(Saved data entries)
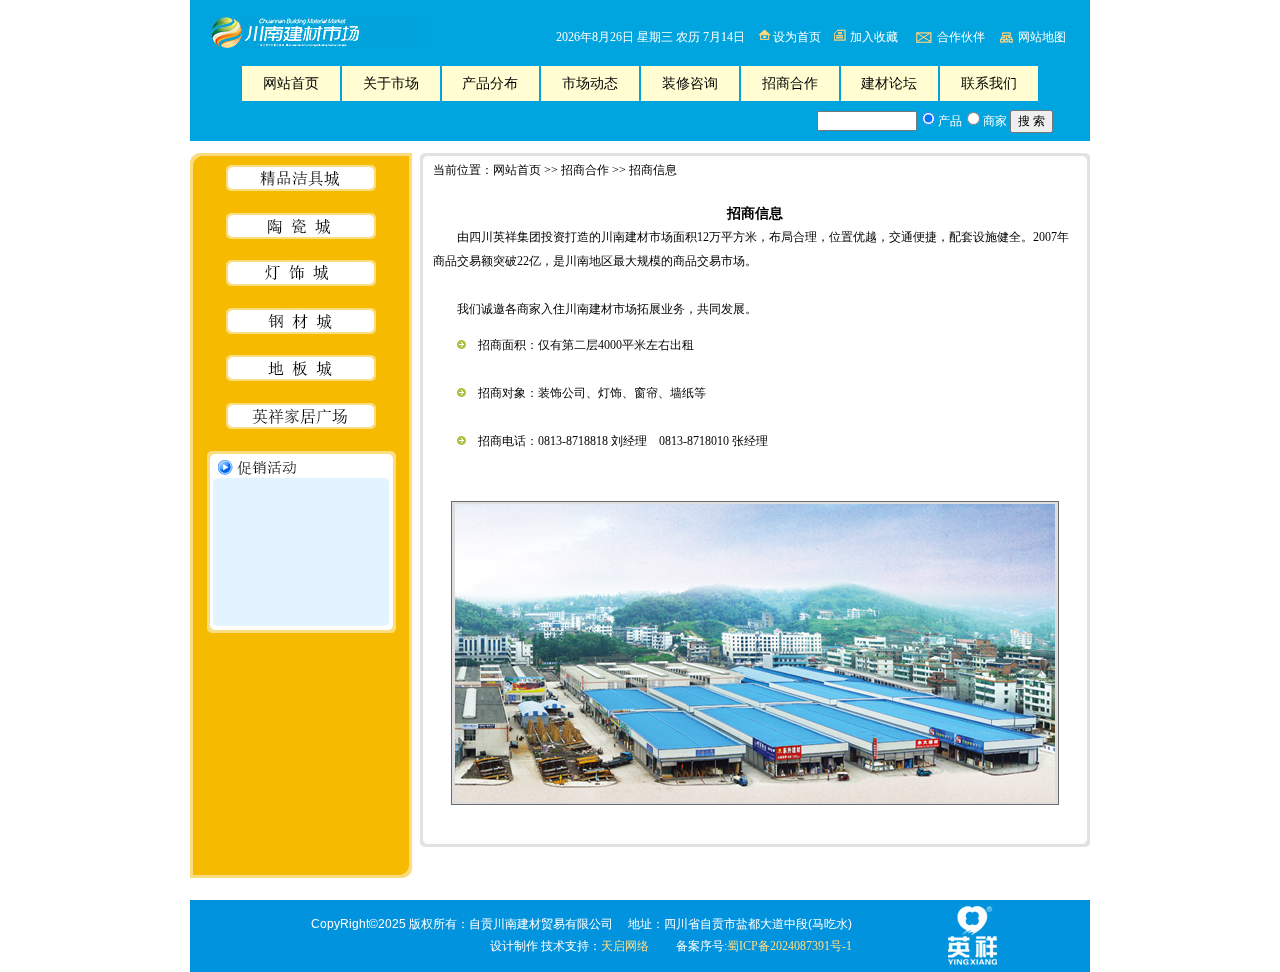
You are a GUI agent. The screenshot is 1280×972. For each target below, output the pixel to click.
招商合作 (790, 83)
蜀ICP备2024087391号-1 (789, 946)
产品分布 (490, 83)
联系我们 (989, 83)
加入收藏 (874, 37)
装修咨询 (690, 83)
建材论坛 (889, 83)
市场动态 (590, 83)
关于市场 (391, 83)
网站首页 (291, 83)
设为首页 (797, 37)
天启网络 (625, 946)
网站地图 (1042, 37)
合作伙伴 (961, 37)
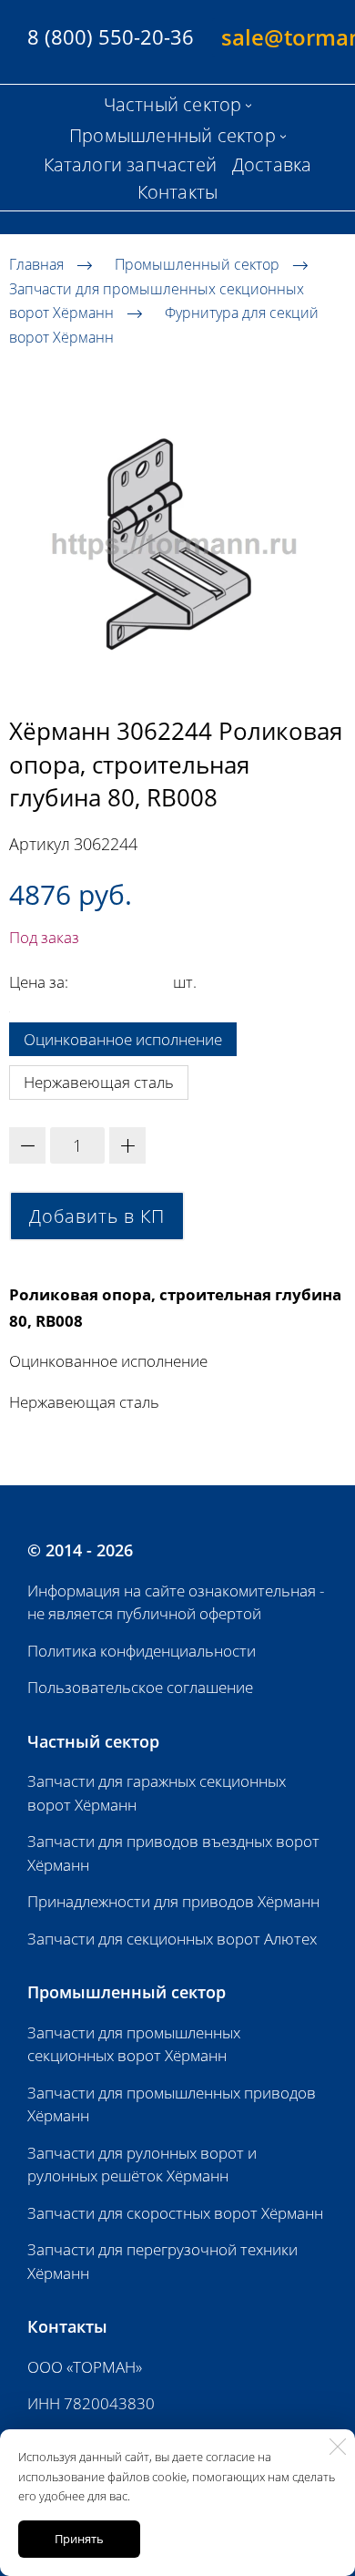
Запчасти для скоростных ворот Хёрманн (175, 2212)
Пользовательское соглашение (140, 1687)
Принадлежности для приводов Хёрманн (173, 1901)
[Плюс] (127, 1145)
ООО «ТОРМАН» (84, 2366)
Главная (36, 264)
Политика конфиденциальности (141, 1650)
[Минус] (27, 1145)
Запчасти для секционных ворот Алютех (172, 1938)
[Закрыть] (338, 2446)
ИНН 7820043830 (91, 2403)
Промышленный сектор (197, 264)
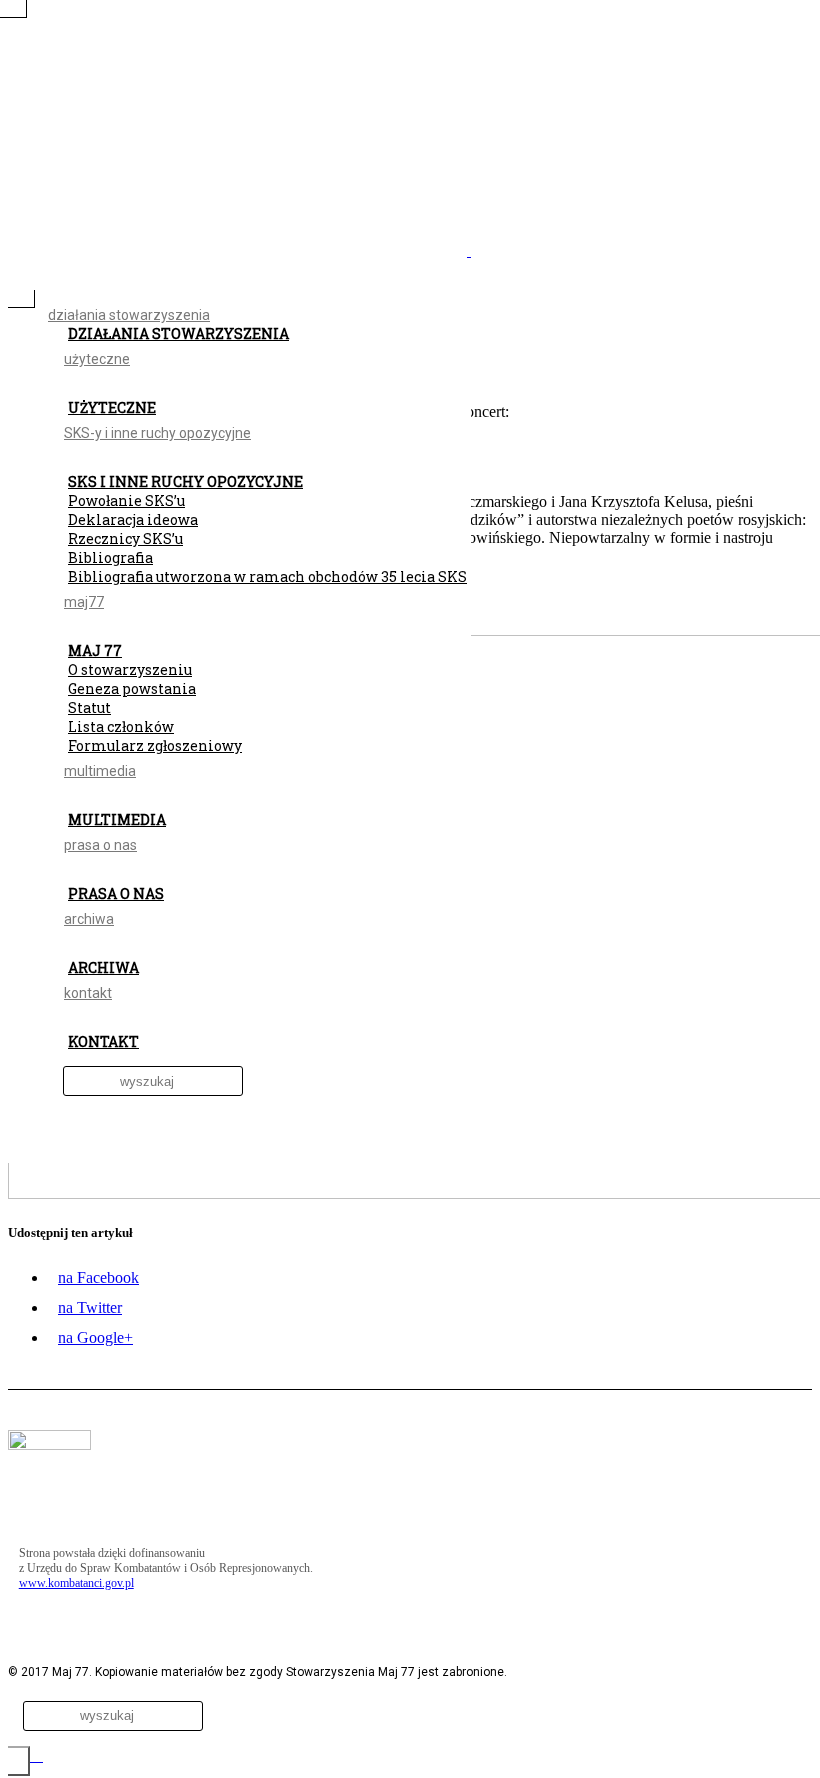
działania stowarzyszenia (129, 315)
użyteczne (97, 359)
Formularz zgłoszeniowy (155, 745)
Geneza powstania (132, 688)
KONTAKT (103, 1041)
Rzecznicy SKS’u (125, 538)
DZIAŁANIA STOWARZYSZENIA (178, 333)
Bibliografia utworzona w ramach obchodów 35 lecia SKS (267, 576)
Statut (89, 707)
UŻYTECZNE (112, 407)
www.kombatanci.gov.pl (76, 1583)
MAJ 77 (95, 650)
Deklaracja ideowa (133, 519)
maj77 (84, 602)
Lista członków (121, 726)
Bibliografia (110, 557)
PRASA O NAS (116, 893)
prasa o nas (100, 845)
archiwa (89, 919)
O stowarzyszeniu (130, 669)
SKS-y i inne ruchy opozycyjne (157, 433)
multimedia (100, 771)
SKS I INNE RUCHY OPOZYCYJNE (185, 481)
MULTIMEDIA (117, 819)
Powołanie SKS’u (126, 500)
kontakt (88, 993)
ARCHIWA (103, 967)
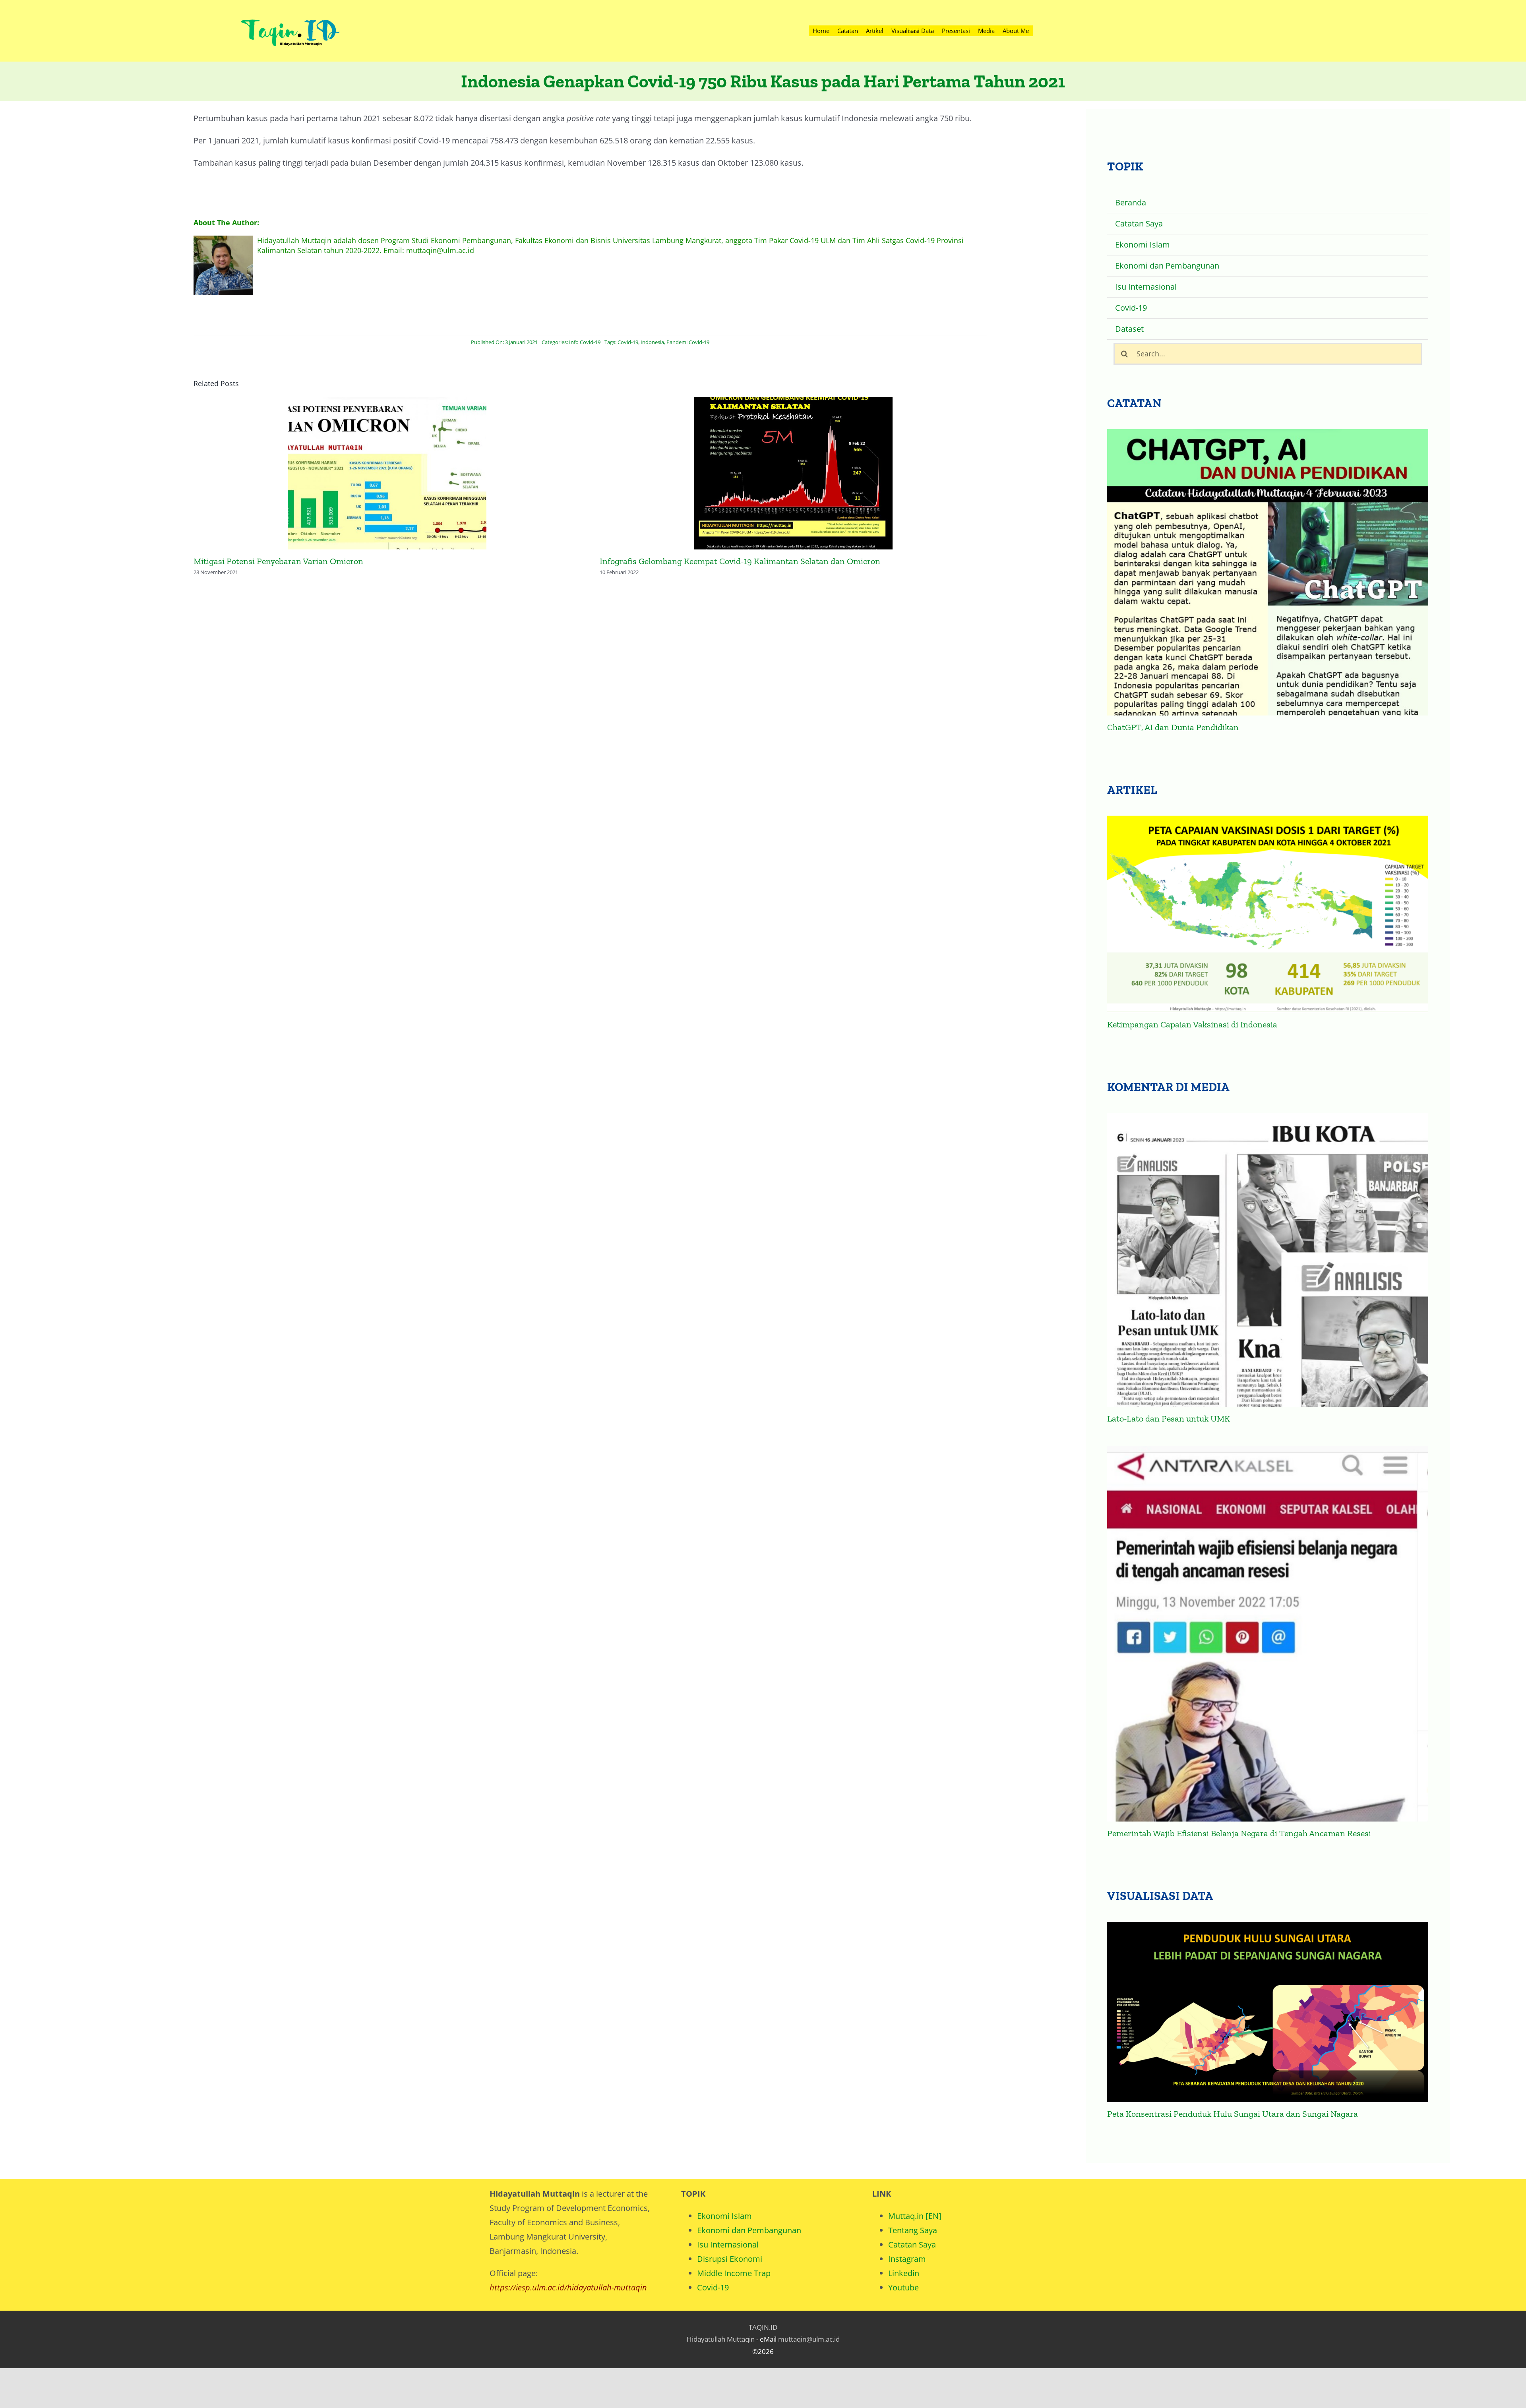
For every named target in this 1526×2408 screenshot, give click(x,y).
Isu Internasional (728, 2244)
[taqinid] (289, 9)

What to do
Looking above, find the stretch of lines that opens with the one holding "[Плюс] (127, 1145)" and closes with the one holding "MAJ 77 (95, 650)". Copy it exactly, pictures excluded.

Task result
[Плюс] (127, 1145)
ООО «ТОРМАН» (84, 2366)
Главная (36, 264)
Политика конфиденциальности (141, 1650)
[Минус] (27, 1145)
Запчасти для секционных ворот Алютех (172, 1938)
[Закрыть] (338, 2446)
ИНН 7820043830 (91, 2403)
Промышленный сектор (197, 264)
działania stowarzyszenia (129, 315)
użyteczne (97, 359)
Formularz zgłoszeniowy (155, 745)
Geneza powstania (132, 688)
KONTAKT (103, 1041)
Rzecznicy SKS’u (125, 538)
DZIAŁANIA STOWARZYSZENIA (178, 333)
Bibliografia utworzona w ramach obchodów 35 lecia SKS (267, 576)
Statut (89, 707)
UŻYTECZNE (112, 407)
www.kombatanci.gov.pl (76, 1583)
MAJ 77 (95, 650)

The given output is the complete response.